━━━ SOURCE TEXT ━━━

I am trying to use LZ4 compression with Apache Spark and I understand that using the regular textFile
method should be sufficient. However, if I load my file uncompressed everything works as expected but if I do it lz4-compressed the output ends up being empty.
I am wondering if the issue is related to the way I am compressing and decompressing. I am compressing my files using the java library https://github.com/jpountz/lz4-java version 1.3.0 (lz4 version 123). However, in the machine where the Spark workers are installed I have the hadoop native libraries for other versions. If I run the command to check them it shows:
./hadoop checknative -a
15/03/04 05:11:51 WARN bzip2.Bzip2Factory: Failed to load/initialize native-bzip2 library system-native, will use pure-Java version
15/03/04 05:11:51 INFO zlib.ZlibFactory: Successfully loaded & initialized native-zlib library
Native library checking:
hadoop: true /opt/hadoop/hadoop-2.4.0/lib/native/libhadoop.so.1.0.0
zlib: true /lib64/libz.so.1
snappy: false
lz4: true revision:99
bzip2: false
Then the RPM I am installing for having the lz4.so library installed is the following:
As you see, it looks like I have three different versions of LZ4 but I am unable to find the same version. My first question is: should this work even if I don't have the same version?
If not, what should I do to configure correctly the native libs for Spark to understand lz4 compressed files?
I am using Spark 1.1.0 and passing the location of the native libraries via --driver-library-path
with spark-submit
.

━━━ STORED DATA ━━━

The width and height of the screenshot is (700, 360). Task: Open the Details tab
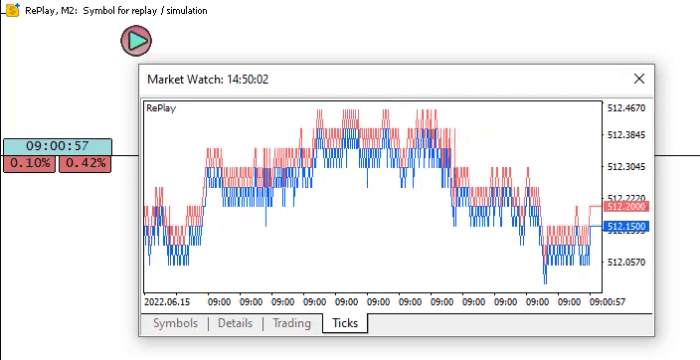(x=235, y=323)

━━━

## STATED EXERCISE A
Translate this sentence from the LZ4 post into Spanish: "My first question is: should this work even if I don't have the same version?"
## STATED EXERCISE B
List every library that appears under "Native library checking:" in the LZ4 post, and give the true or false value shown for each.
## STATED EXERCISE C
From the LZ4 post, extract the passage starting at "I am trying" and ending at "up being empty.".

## REPLY A
Mi primera pregunta es: ¿debería funcionar esto aunque no tenga la misma versión?

## REPLY B
- hadoop: true
- zlib: true
- snappy: false
- lz4: true
- bzip2: false

## REPLY C
I am trying to use LZ4 compression with Apache Spark and I understand that using the regular textFile
method should be sufficient. However, if I load my file uncompressed everything works as expected but if I do it lz4-compressed the output ends up being empty.